Alternatively, we could split the the set of keys into two equal halves and find the largest keys in each of them (2 * n/2 comparisons). Then we will compare the found keys (1 comparison) and repeat the largest key search in the halve with the largest maximum, this time excluding the said maximum (n/2 - 1 comparisons). After that we once again compare the maximums from both halves (1 comparison) and the largest one between them will be the second largest key in the whole set. This approach always requires 3n/2 + 1 comparisons, which is slightly better than the linear scan's worst case of 2n - 3 comparisons, but worse than the linear scan's average of n + log2(n) comparisons.

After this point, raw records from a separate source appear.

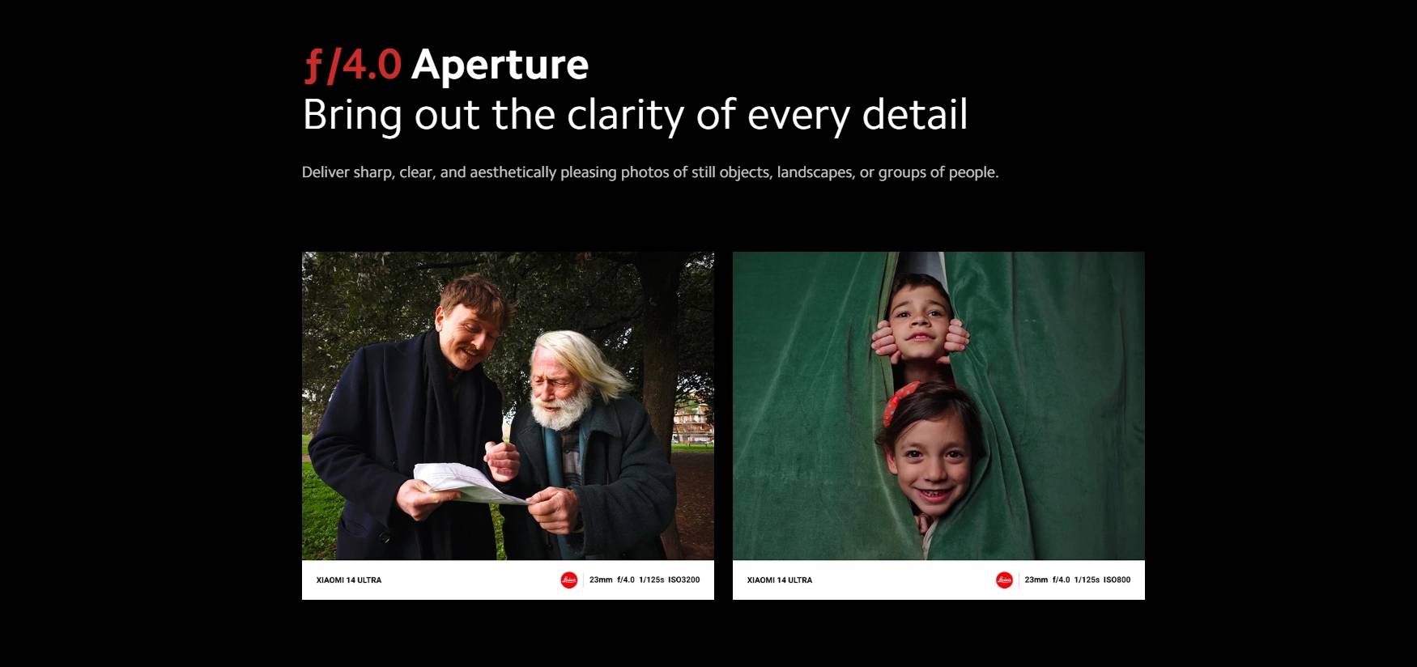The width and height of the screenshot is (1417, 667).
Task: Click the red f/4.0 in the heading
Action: click(353, 65)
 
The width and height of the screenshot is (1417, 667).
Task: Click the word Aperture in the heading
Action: click(500, 65)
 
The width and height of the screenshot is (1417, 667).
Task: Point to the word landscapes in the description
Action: click(815, 172)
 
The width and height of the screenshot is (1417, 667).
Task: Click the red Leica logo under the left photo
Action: click(569, 580)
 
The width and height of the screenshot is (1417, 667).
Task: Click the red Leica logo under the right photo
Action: click(1004, 580)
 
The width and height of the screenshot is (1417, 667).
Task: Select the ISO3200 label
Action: click(684, 580)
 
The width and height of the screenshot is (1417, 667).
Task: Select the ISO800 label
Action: click(1117, 580)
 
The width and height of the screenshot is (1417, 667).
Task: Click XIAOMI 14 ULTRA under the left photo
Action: click(349, 580)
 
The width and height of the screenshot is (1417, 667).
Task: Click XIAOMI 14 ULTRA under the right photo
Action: click(780, 580)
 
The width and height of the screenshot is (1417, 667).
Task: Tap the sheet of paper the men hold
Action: click(470, 482)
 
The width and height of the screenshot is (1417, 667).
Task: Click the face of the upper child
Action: click(918, 319)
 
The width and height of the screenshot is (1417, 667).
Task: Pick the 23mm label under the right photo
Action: click(1036, 580)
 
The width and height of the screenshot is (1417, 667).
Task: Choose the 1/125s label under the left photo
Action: click(651, 580)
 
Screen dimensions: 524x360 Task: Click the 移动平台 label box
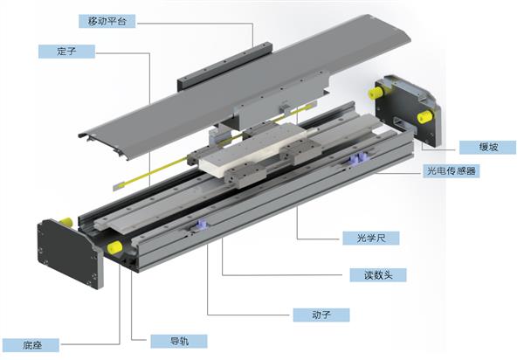(x=107, y=21)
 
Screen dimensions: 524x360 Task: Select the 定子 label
(x=66, y=52)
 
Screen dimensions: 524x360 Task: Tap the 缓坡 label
(x=487, y=147)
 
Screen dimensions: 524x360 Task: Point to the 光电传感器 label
(x=452, y=170)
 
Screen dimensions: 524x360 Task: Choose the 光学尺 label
(x=371, y=238)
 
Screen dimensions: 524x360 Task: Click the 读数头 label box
(x=378, y=275)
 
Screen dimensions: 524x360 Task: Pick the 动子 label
(x=321, y=315)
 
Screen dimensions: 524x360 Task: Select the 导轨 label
(x=179, y=342)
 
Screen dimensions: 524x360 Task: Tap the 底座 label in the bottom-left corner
(x=31, y=345)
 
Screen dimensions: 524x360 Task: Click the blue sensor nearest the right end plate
(x=357, y=158)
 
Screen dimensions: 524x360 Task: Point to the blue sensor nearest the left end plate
(x=203, y=224)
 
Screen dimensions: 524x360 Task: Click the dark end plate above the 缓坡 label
(x=408, y=110)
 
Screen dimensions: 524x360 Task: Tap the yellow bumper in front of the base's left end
(x=114, y=247)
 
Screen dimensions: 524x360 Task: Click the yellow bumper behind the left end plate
(x=66, y=221)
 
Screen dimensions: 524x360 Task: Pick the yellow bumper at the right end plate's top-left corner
(x=376, y=93)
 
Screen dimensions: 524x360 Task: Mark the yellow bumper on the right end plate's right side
(x=424, y=117)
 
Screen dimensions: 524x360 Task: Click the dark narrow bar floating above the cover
(x=224, y=66)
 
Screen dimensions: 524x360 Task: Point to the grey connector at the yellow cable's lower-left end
(x=119, y=186)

Alternative solution that gives 2*n - 3 comparisons for randomized data.

selection_size = 750  # n
limit = 2 * selection_size - 3  # 2*n - 3
t_lst = random.sample(range(1, 10000), selection_size)  # Choosing n random positive numbers
max_1, max_2, comparisons_amount = 0, 0, 0

for element in t_lst:  # O(0 + 1 + 2 + ... + 2) = O(0 + 1 + 2*(n - 2)) = O(2*n - 3)
    if max_1 == 0:  # max_1 not initialized, 0 comparisons
        max_1 = element
        continue

    if max_2 == 0:  # max_1 initialized, max_2 not initialized, 1 comparison
        if max_1 < element:
            max_1, max_2 = element, max_1
        else:
            max_2 = element

        comparisons_amount += 1
        continue

    if element > max_1:  # Both max_1 and max_2 initialized, 2 comparisons
        if max_1 > max_2:
            max_2 = max_1

        max_1 = element
    elif element > max_2:
        max_2 = element

    comparisons_amount += 2

assert comparisons_amount <= limit

--Bkarpov96 (talk) 17:39, 19 June 2020 (UTC)

Part B

One possibility for third largest key is to heapify for <= 2n compares. The largest key will be the first array element. The second largest key will be either array element 2 or 3, requiring one compare to determine. The third largest key will be among array elements 3, 4, 5, 6, and 7 (if the second largest key was array element 2). Thus, the third largest element requires additional four compares to determine. The total compare count would be <= 2n+5.

There is also a tournament solution. The first and second largest are found in n+log(n) time as above, while the third largest can be picked as the best remaining loser to either the first or second.

Tradeoffs

While tournament has the best reliable compare count, it comes at the expense of additional storage space to store the wins and losses. The heapify option, while having a larger compare count, is in-place and in a real implementation this may make it worth using.

The trivial 'scan and compare' approach is by far the most likely approach that any real piece of software is likely to use. Its average compare count on random data is going to be similar to that of heapify, but without the complex logic and nested loops. Further, it won't have to reorder the data or keep additional storage around. It also has excellent cache locality.